• [EXERCISE]: Reply solely with the number of lines, in the records underneath, that include the word "screenshot".

• [DATA RECORDS]:
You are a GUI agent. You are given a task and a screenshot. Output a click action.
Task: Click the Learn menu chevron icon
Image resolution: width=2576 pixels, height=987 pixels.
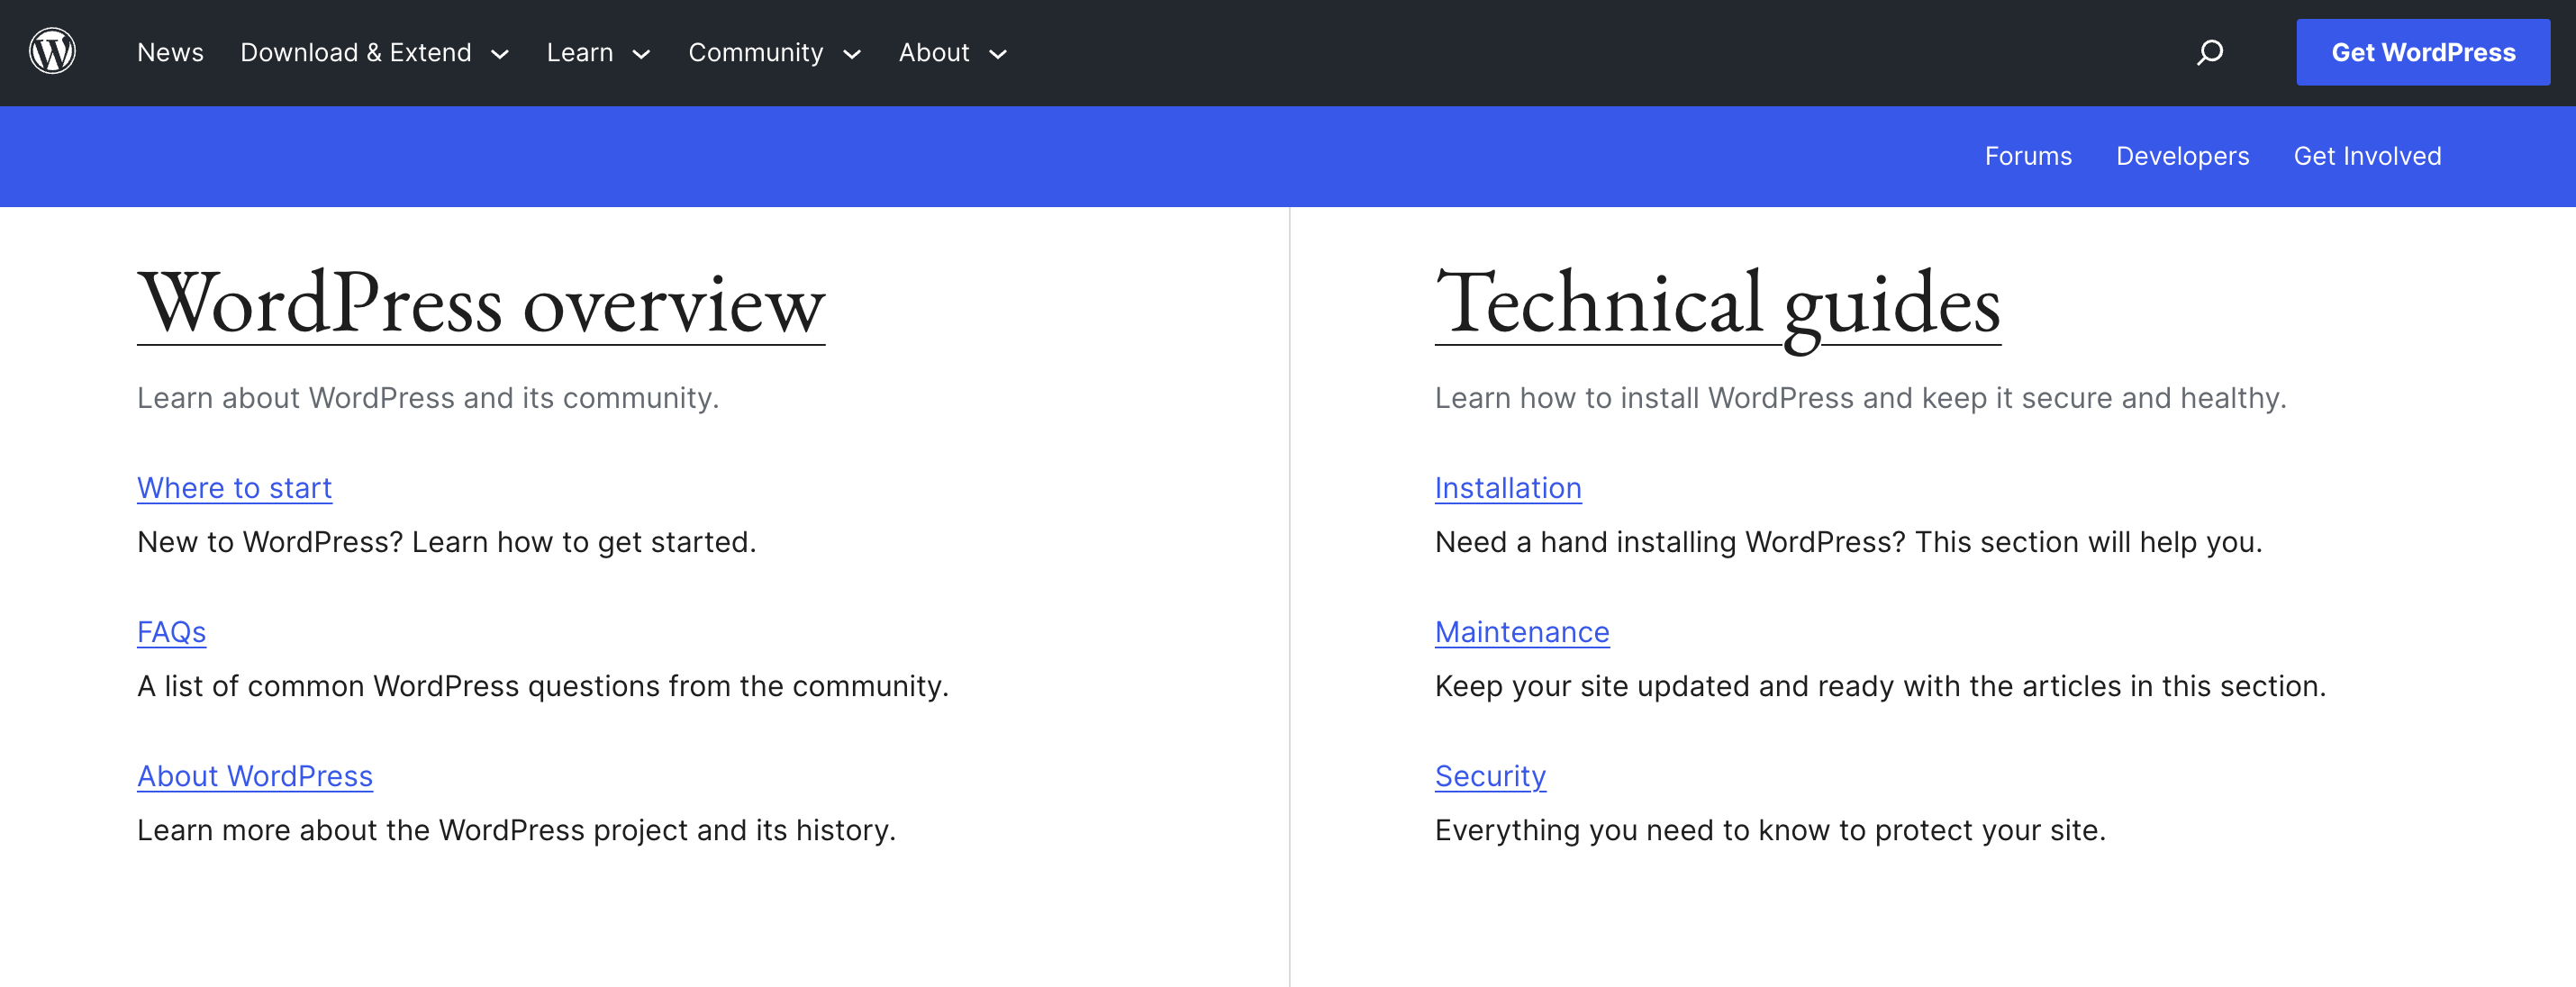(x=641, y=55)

...

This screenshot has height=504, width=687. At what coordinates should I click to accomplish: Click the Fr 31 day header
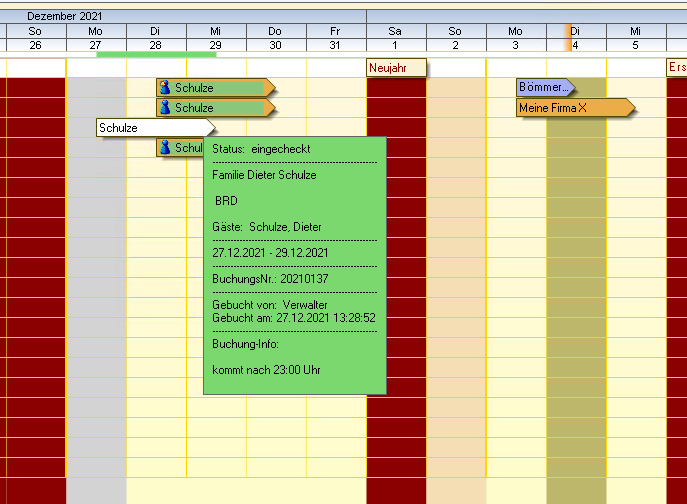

• [WORKED SOLUTION]: 2